======== Records for the exercise ========
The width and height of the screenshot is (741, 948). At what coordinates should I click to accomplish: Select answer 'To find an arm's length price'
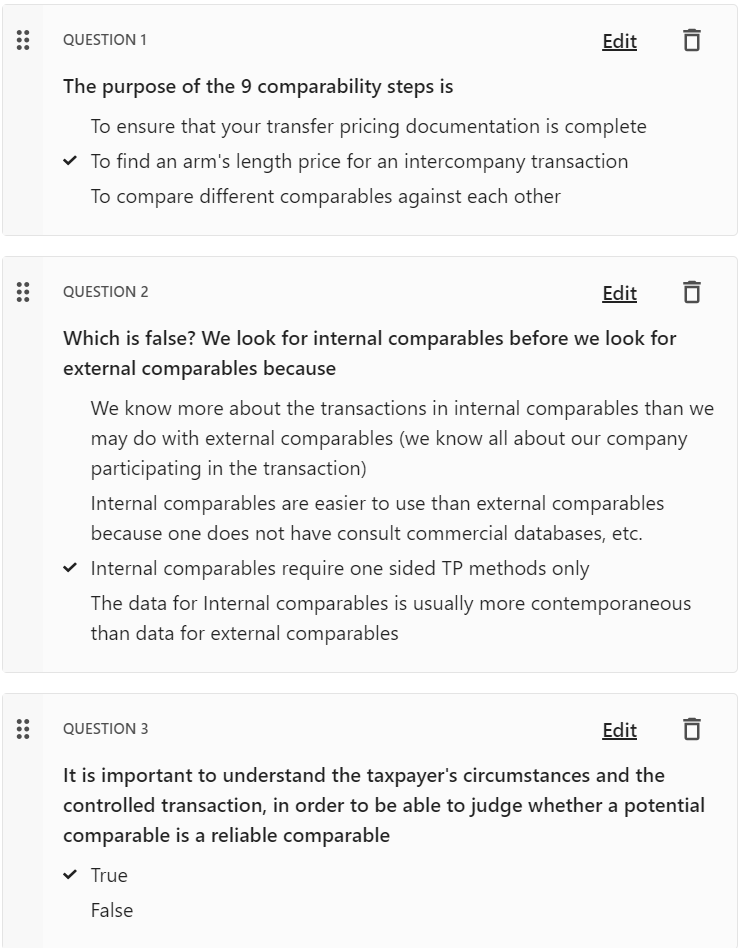click(x=359, y=161)
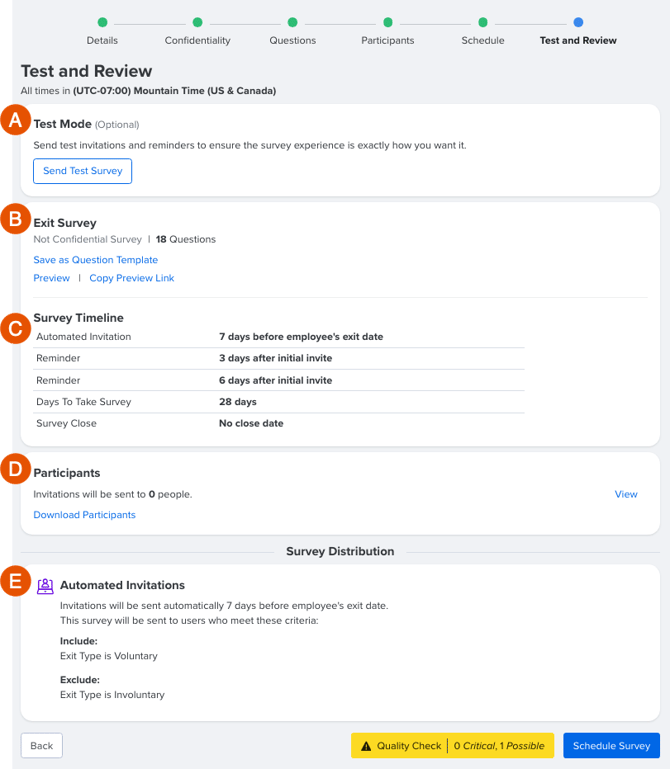Click the orange E marker badge
Screen dimensions: 670x769
(x=16, y=581)
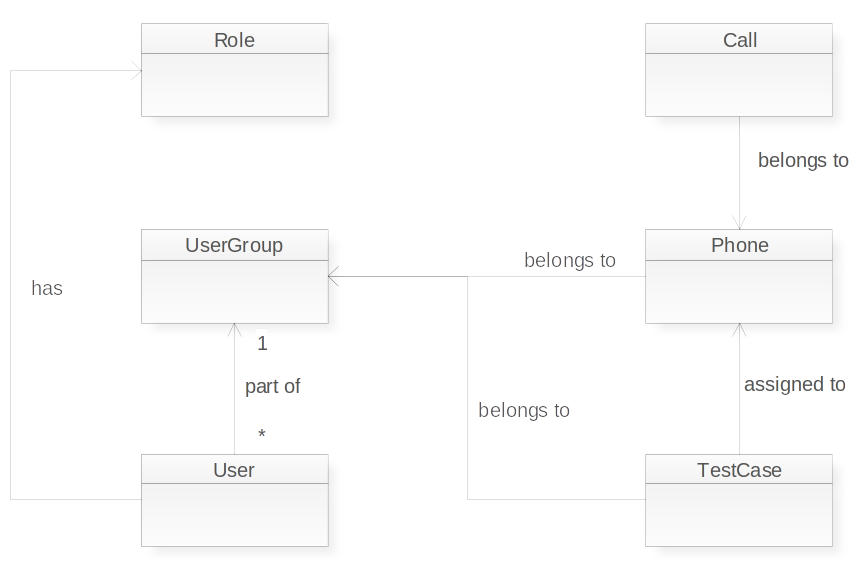Select "belongs to" label nearest TestCase
864x579 pixels.
(x=524, y=410)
========
Rewrite the whole listing above, putting "position" in place of "coordinates" and keeping everything else the same. Omit the pictures from your answer.

The width and height of the screenshot is (741, 948). At what position should I click to accomplish: Select answer 'To find an arm's length price'
click(x=359, y=161)
Click the orange E marker badge
Screen dimensions: 670x769
(x=16, y=581)
Select "belongs to" label nearest TestCase
864x579 pixels.
(x=524, y=410)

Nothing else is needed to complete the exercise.